RANDALL DEGGES


Quickly Extract XML Data with Python

Broken Demon Sketch

Today I had the unfortunate luck of having to integrate an XML web service into an application I’m working on.

As you might already know, parsing JSON data with Python is really simple thanks to some great built in tools. I wish I could say the same thing for working with XML! Unfortunately, while Python does include built in XML processing tools, they’re not exactly the easiest thing in the world to work with.

I’ve written about XML parsing in Python before (a really long time ago!), but after spending an hour hunting around for the most elegant solution earlier today, I figured I’d write a quick post as future reference to myself.

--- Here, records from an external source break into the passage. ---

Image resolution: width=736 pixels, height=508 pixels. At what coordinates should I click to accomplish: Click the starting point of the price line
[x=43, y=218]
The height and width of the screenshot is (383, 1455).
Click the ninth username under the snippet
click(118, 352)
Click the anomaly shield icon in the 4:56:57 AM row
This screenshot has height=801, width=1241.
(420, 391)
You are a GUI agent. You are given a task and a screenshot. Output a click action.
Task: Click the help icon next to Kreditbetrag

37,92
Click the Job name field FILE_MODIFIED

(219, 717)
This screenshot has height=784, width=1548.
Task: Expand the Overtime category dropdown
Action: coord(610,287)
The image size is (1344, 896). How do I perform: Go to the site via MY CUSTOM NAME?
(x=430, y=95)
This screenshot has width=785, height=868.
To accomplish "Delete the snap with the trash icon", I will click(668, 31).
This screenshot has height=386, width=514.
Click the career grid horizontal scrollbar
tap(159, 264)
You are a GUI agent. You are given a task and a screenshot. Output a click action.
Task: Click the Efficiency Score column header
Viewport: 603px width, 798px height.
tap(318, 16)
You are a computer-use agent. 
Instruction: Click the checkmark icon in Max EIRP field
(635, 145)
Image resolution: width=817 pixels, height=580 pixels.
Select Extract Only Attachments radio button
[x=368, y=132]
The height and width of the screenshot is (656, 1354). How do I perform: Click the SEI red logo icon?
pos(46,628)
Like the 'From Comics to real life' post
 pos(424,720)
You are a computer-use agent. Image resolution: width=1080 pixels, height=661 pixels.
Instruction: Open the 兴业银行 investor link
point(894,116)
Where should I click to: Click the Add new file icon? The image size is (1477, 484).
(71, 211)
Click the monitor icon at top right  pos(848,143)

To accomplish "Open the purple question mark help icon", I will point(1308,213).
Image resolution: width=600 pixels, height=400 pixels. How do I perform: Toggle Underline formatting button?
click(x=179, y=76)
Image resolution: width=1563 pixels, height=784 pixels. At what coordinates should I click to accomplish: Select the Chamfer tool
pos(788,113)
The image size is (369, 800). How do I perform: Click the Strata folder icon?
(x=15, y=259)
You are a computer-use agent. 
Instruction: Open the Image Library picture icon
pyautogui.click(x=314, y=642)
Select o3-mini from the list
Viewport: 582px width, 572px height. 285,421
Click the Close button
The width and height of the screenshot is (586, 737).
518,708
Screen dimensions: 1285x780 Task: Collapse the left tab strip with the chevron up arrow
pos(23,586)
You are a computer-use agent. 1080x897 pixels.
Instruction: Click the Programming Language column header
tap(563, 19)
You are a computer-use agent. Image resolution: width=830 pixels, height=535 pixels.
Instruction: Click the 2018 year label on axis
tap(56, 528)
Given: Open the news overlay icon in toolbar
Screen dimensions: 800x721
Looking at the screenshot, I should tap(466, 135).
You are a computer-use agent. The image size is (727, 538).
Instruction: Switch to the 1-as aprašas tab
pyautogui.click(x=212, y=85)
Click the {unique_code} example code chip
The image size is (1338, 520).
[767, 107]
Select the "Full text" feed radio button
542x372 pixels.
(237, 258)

When I last worked with XML in Python, I recommended that users try to use the lxml library. LXML is pretty great because it allows you do some advanced things with XML, but on the downside: it requires C libraries (yuck!) that are annoying to install locally, and adds another dependency to your project.

Instead of going the LXML route, I’d like to suggest using Python’s built in xml.etree module. It’s got a (relatively) simple interface that makes parsing simple XML documents fairly easy – and since that’s all I needed to do, it seemed like a good solution.

If you’re looking for a quick way to extract XML data, read on.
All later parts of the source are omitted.